Вся живопись глубоко архаична и по сложению рук, по постановке фигур чрезвычайно напоминает старинную русскую живопись. Но какая разница в выборе сюжетов.

 

* * *

Я вышел из Santa Maria in Cosmedino и побрел к конке. Но в Риме на каждом шагу древности. Не успел я сделать и пятидесяти шагов, как увидал огромные арки совершенно особого сгиба, которые остановили мое внимание. «Это еще что такое?» — «Это храм Януса четыреликого (Quadrifrontis)», — подсказал мне услужливый гид, тут же имеющий рублей на 10 архаического товара на лотке: вазочек, лампочек, кувшинчиков, черепков. — «Это все с Foro Romano». Действительно, Forum Romanum — всего за стеной соседнего дома. Храм Януса, как я сказал, имеет четыре аркообразные входа. На одной из арок фигура императора Каракаллы, на другой — Септимия Севера и его жены, Юлии Благочестивой (Julia Pia), с общеизвестным жезлом Меркурия в руках. Внизу — жертвоприношение; огромного быка ведут четыре жреца. На другой стороне арки — того же быка закалывают. Тут же изображены орудия жертвоприношения и амфоры, в которые собирали жертвенную кровь. Странная религия: она имела свою психологию и метафизику, но как далека она от нас.

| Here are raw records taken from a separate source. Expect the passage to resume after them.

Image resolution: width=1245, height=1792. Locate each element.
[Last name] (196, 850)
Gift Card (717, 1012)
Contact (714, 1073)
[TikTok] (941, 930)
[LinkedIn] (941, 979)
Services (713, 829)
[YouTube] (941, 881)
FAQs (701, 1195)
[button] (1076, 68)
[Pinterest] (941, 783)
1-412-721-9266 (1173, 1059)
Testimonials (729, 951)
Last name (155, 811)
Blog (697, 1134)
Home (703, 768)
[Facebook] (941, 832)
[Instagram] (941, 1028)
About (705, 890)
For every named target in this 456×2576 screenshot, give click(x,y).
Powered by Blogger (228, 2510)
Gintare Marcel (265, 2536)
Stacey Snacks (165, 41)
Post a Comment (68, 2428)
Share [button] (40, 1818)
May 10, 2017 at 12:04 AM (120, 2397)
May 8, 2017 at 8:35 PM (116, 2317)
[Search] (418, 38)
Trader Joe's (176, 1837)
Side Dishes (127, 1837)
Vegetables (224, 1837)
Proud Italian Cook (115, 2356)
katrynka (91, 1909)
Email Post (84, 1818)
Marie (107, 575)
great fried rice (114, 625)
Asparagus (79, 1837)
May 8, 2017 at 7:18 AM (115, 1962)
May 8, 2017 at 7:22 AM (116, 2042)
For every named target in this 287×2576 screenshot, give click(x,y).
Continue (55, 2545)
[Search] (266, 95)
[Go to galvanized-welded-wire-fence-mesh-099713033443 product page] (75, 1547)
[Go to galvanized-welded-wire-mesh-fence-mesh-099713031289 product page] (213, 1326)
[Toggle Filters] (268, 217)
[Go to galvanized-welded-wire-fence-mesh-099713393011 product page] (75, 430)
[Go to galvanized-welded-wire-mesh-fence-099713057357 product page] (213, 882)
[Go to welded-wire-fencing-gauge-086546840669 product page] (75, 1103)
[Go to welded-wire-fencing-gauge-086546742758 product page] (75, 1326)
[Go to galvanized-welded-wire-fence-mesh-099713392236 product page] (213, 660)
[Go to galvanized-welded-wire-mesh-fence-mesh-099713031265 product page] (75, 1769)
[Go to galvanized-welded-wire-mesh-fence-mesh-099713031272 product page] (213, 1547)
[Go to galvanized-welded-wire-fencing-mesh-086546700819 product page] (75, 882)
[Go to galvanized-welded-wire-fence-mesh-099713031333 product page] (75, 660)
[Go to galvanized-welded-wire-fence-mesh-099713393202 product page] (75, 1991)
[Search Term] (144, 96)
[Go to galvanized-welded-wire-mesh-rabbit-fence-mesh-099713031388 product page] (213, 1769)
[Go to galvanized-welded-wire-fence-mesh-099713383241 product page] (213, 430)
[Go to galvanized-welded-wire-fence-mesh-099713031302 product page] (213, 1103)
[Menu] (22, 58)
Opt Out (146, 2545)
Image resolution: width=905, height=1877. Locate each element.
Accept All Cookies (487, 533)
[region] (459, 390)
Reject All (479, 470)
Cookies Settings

Я взглянул на крест, сверху поставленный над храмом Януса.

— Все умерло, кроме христианства.

В самом деле, все в религии и все религии умерли, кроме одного христианства. Никогда я этого не сознавал так ясно, как стоя перед храмом Януса. Дело в том, что я стоял, живой христианин 1900 года, перед живым же верующим изображением заколаемого быка, — и контраст веры у зрителя и скульптора почувствовал в своей груди. Я спросил себя: «Что бы я сделал, если бы это видел?» Конечно, я оттащил бы быка, хоть за хвост, в сторону, и дал ему сена, и ни за что не дал бы его жрецам, т. е. для меня он — жертва в смысле несчастия, и они — вовсе не суть счастливые служители счастливого бога, а только разбойники, волки-люди, прирезавшие мирную скотину. Мы все, психологически и религиозно, вегетарианцы. Мы имеем только травянистую, растительную душу. Никогда я этого не сознавал так глубоко. То, что было для них тайна, — для нас только зрелище: я говорю об этом жертвоприношении, неприятность которого не мог не чувствовать, хотя сознавал, что для них тут проходила тайна. Но размышления во мне начались: если бык — не тайна, конечно, его можно убить, кому это не страшно, например: это не страшно мяснику; но ведь быку в животности своей, в физиологичности своей совершенно аналогичен человек, исключая, конечно, бессмертного духа, на который никто и не замахивается ножом, да и нельзя, ибо «душа бессмертна». Но вот на эту {39} «физиологичность»-то нашу можно ли замахнуться ножом, на эту нашу «физиологичность», которая ведь ничем не отличается от бычачьей?

Я вспомнил «Преступление и наказание», и странную тоску героя, которая мне показалась родственною с религиозной тоской этих жертвоприносителей: «Не трогай крови, ибо кровь-то и есть бессмертная душа, а за нею — Бог». Но я продолжал думать еще дальше. Колоссальные и какие-то равнодушные войны нашей эры, смертная в ней казнь, так хорошо привившаяся, т. е. «убий» — по закону, суть только показатели вообще легкого отношения к человеческой крови, и это не без связи с тем, что мы не собираем более крови быков в священные амфоры! Ибо, повторяю: душа у человека, конечно, другая, чем у быка, но ведь ее и не режут, в нее не стреляют, а стреляют в тело, chair а canon[25], которое у человека чем же существенным отличается от тела быков?!.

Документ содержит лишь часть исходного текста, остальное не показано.